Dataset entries
_ _ _ _ _

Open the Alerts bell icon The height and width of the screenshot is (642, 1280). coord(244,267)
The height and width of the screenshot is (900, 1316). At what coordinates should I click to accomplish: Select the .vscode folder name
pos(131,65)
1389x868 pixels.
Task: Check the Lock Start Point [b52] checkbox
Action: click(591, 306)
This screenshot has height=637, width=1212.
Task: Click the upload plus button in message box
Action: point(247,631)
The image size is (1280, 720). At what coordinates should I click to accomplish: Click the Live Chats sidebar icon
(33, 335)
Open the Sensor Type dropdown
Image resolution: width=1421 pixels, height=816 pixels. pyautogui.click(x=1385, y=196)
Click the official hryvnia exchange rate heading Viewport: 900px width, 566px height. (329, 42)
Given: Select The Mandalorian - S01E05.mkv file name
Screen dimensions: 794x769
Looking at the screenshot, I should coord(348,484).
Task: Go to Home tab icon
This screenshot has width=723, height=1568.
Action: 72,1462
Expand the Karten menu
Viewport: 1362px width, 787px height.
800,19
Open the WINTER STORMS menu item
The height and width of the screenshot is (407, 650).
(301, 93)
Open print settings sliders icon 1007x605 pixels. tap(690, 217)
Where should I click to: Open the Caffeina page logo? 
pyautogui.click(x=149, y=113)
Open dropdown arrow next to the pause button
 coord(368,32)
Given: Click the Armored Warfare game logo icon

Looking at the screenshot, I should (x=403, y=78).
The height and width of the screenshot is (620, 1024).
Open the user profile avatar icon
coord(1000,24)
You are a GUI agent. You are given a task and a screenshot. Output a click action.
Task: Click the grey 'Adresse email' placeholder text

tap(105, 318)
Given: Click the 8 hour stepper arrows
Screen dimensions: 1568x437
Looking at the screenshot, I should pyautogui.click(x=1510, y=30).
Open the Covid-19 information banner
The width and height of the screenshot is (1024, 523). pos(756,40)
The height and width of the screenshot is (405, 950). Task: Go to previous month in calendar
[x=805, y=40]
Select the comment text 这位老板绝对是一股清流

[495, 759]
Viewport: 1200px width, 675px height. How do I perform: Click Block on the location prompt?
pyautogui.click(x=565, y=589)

_ _ _ _ _

# Directions:
The "Open the Covid-19 information banner" line through the last line above: set these down exactly and add nothing else.

# Answer to this task:
Open the Covid-19 information banner
The width and height of the screenshot is (1024, 523). pos(756,40)
The height and width of the screenshot is (405, 950). Task: Go to previous month in calendar
[x=805, y=40]
Select the comment text 这位老板绝对是一股清流

[495, 759]
Viewport: 1200px width, 675px height. How do I perform: Click Block on the location prompt?
pyautogui.click(x=565, y=589)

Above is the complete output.